De 31-jarige man uit Lelystad is in de nacht van 5 op 6 maart 2022 op een feest in Vinkeveen. Tegen half vijf verlaat hij dat feest en loopt richting de uitgang van de parkeerplaats. Op camerabeelden is te zien hoe een man achter hem aanrent, een vuurwapen trekt en op hem begint te schieten. De man staat op dat moment minder dan twee meter achter hem, maar raakt hem niet. Wel slaat hij de man uit Lelystad een paar keer met het wapen tegen zijn hoofd. Die valt en raakt gewond aan zijn been. Later blijkt dat zijn been op meerdere plaatsen was gebroken.

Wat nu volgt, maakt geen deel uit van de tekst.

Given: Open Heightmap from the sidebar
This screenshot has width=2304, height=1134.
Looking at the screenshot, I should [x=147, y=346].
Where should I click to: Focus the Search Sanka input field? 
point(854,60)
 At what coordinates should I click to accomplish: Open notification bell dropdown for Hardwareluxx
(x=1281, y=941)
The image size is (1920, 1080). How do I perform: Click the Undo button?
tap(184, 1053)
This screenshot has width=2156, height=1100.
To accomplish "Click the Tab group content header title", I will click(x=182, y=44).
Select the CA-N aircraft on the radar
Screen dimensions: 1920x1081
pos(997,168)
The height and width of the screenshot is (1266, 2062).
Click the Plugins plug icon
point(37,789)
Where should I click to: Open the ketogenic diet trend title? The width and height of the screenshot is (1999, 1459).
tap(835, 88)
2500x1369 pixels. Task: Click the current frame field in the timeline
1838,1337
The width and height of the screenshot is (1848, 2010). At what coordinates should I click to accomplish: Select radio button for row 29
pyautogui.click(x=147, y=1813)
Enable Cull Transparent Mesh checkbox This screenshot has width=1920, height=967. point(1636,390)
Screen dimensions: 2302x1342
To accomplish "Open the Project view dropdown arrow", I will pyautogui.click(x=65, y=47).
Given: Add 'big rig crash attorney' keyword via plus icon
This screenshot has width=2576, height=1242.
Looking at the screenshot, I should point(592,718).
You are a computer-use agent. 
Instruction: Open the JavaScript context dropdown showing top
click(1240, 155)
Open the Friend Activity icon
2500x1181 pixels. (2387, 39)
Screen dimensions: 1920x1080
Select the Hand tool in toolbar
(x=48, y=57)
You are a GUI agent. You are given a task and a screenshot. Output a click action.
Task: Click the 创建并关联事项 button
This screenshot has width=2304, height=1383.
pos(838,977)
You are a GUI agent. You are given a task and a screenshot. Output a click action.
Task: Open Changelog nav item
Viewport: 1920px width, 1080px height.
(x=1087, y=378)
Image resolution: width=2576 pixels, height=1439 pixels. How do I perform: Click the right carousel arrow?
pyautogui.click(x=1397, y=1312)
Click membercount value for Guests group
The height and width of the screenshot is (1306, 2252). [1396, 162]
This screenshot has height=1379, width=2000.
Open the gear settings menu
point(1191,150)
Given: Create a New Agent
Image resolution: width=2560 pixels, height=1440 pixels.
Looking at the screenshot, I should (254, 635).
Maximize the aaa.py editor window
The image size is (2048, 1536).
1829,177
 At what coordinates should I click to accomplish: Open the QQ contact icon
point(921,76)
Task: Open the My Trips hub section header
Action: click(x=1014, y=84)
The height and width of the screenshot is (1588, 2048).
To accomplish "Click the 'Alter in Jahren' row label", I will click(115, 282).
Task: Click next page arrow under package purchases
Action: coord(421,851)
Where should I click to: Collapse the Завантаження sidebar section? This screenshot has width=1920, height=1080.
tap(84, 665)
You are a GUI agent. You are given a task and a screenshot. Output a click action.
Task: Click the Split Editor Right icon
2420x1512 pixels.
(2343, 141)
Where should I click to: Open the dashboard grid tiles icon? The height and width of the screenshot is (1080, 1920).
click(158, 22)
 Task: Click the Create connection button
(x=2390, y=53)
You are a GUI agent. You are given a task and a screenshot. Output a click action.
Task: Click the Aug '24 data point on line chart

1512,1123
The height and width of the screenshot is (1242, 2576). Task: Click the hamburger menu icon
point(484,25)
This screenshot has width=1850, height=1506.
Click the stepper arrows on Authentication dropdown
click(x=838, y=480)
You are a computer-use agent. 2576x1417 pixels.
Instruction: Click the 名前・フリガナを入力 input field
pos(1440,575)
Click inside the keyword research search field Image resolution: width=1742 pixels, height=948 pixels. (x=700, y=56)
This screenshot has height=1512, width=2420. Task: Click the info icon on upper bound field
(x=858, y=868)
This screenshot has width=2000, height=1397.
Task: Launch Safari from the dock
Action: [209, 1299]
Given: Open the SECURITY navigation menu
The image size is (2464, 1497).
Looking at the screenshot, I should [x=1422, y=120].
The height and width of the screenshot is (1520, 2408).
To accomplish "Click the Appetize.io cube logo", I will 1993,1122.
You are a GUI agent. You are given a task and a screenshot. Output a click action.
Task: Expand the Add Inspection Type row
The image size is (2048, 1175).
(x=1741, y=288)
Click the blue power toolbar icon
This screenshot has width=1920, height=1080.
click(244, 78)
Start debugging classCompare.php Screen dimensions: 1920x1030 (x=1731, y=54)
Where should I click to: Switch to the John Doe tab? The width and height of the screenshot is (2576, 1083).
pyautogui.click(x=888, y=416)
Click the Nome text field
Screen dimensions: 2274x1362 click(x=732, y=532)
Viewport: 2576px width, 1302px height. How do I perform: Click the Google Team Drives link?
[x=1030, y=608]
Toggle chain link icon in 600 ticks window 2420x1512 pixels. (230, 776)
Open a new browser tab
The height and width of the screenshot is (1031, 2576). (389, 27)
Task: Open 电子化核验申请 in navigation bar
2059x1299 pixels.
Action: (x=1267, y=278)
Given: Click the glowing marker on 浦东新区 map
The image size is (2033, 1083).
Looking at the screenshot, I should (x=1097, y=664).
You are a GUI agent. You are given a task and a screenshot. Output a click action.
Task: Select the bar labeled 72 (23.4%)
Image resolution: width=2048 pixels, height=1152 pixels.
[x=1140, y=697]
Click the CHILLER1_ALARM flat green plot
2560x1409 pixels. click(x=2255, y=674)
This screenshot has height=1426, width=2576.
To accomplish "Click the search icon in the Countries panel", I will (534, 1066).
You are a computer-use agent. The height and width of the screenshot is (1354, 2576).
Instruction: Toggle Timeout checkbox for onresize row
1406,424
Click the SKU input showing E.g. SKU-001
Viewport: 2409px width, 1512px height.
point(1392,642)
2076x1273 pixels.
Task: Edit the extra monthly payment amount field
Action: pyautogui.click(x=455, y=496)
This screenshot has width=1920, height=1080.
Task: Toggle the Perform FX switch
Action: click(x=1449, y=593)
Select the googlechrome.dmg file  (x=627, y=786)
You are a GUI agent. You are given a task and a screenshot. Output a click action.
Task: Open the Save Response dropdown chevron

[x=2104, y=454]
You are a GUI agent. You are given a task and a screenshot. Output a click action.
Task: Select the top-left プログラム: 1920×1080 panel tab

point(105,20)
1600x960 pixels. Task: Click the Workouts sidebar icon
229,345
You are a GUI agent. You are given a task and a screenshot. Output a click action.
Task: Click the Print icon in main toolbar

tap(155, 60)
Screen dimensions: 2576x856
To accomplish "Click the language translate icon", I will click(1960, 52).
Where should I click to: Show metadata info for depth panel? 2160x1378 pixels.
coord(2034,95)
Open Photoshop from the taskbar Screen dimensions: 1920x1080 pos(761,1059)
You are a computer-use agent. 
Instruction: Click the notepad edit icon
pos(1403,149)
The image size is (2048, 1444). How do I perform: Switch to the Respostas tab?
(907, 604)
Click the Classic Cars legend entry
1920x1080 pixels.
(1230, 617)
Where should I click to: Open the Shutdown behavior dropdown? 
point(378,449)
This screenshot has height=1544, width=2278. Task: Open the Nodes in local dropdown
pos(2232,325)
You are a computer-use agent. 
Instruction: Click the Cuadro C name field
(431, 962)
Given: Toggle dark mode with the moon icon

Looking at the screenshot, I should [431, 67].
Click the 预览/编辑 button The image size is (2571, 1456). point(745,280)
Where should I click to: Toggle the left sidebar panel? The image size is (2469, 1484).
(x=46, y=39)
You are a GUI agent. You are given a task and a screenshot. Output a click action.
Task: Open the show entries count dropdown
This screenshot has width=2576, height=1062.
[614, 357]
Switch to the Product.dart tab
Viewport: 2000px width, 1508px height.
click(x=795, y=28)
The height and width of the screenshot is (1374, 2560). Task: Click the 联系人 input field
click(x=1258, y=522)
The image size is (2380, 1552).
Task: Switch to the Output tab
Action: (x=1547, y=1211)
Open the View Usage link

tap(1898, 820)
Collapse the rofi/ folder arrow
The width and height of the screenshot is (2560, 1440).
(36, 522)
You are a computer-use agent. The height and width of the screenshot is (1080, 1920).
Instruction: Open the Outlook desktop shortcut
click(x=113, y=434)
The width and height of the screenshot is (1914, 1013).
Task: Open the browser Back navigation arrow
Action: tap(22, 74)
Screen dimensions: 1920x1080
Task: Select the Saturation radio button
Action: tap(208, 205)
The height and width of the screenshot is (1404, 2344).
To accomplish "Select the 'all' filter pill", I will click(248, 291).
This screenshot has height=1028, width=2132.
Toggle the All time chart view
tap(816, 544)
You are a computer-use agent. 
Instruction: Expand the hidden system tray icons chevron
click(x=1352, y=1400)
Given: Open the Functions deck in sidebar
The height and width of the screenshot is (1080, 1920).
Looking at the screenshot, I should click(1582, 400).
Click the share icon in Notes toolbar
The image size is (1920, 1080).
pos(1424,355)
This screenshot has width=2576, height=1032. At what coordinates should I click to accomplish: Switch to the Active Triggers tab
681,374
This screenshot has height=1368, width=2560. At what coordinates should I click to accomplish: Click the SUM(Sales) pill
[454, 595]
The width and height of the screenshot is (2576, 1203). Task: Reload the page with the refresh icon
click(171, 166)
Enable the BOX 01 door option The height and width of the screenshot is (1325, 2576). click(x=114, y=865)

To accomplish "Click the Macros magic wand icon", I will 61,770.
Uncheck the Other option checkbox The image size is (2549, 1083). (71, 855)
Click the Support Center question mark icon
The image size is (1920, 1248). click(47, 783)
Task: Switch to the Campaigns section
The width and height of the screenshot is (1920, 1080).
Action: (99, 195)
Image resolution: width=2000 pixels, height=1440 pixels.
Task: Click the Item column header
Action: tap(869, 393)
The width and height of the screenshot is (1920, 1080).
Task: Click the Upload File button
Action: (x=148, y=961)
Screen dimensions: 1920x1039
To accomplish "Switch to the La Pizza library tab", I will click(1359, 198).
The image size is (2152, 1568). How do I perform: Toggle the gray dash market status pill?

De man die op hem schoot, rent naar een auto, pakt een ander vuurwapen en loopt terug. Op dat moment heeft de man uit Lelystad ook een vuurwapen en schiet in de richting van zijn belager. Die rent vervolgens terug naar de auto, stapt achterin en de bestuurder rijdt weg. Iets later rijdt de auto echter terug en hangt de schutter uit het linker achterraam en schiet opnieuw met een automatisch wapen op de man uit Lelystad. Terwijl die achteruit loopt tussen twee geparkeerde auto’s, schiet hij terug en raakt hij de man in de auto in zijn hoofd. Hij overlijdt een paar uur later. 

Noodweer

Gelet op deze toedracht is de rechtbank van oordeel dat de man uit Lelystad zich mocht verdedigen. De vraag in deze zaak is of de manier waarop hij zich verdedigde (door terug te schieten) in verhouding staat tot de ernst van de dreiging die hij ervoer. De rechtbank concludeert dat dit zo is: het terugschieten was noodzakelijk. Er was geen reële en redelijke kans voor de man om te vluchten. Hij stond gewond tussen twee geparkeerde auto’s en werd vanaf een paar meter afstand met een automatisch wapen beschoten. Andere vormen van geweld hadden de aanval van het latere slachtoffer niet kunnen stoppen. Volgens de rechtbank was hiermee sprake van noodweer en mocht de man zich verdedigen door terug te schieten. Hij wordt dan ook ontslagen van alle rechtsvervolging. Dit geldt ook voor het voorhanden hebben van het vuurwapen. Uit niets blijkt dat de man eerder dan tijdens de aanval een wapen had. De rechtbank oordeelt dan ook dat het voorhanden hebben van het wapen onlosmakelijk is verbonden met het (gerechtvaardigd) gebruik daarvan in de noodweersituatie. Ook de officier van justitie had de rechtbank twee weken geleden gevraagd om de man uit Lelystad te ontslaan van alle rechtsvervolging.